BRAF is the most frequently mutated kinase in human cancers and is one of the major effectors of oncogenic RAS. So BRAF is a target of interest for anti-cancer drug development.
Two FDA-approved inhibitors, dabrafenib and vemurafenib have been developed as inhibitors for BRAF. These ATP-competitive inhibitors potently inhibit the most common BRAF variant V600E. However, current BRAF inhibitors could induce drug resistance and paradoxical activation. New approaches and drug candidates are needed to disrupt the intact dimer interface of BRAF. The 10-mer peptide inhibitor braftide was designed using a computational approach to block RAF dimerization. It was found that the peptide inhibitor triggers selective protein degradation of BRAF and MEK through proteasome-mediated protein degradation in cells.
The combination of ATP competitive inhibitors and braftide eliminates paradoxical activation. This alternative strategy will improve the efficacy of current ATP-competitive inhibitors. The RAF dimer interface could be a promising therapeutic target.

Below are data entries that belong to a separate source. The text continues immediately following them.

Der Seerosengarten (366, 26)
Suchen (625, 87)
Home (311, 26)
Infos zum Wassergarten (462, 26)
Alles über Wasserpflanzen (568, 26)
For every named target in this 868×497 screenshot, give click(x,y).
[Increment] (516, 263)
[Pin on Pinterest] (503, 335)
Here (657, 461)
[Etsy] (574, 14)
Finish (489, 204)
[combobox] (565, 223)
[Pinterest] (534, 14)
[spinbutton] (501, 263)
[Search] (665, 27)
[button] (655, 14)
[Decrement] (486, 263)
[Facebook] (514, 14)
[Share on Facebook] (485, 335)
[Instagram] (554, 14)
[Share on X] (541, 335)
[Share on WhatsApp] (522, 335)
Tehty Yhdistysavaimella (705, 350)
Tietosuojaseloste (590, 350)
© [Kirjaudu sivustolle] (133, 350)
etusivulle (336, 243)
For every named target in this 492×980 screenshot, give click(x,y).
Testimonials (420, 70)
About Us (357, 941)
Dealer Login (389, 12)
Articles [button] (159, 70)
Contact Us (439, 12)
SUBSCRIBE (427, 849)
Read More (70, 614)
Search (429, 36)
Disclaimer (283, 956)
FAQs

Braftide is a 10-mer peptide TRHVNILLFM. Braftide disrupts BRAF dimers and inhibits BRAF kinase activity. Braftide causes degradation of BRAF leading to destabilized MAPK complexes. Braftide synergizes with ATP-competitive inhibitors like Dabrafenib to mitigate paradoxical MAPK activation and downregulate MAPK signaling.
In this study, the Braftide, Null-Braftide, TAT-PEGlinker-Braftide, and TAT peptides were purchased from LifeTein with TFA removal.
Reference: ACS Chem Biol. 2019 Jul 19; 14(7): 1471–1480.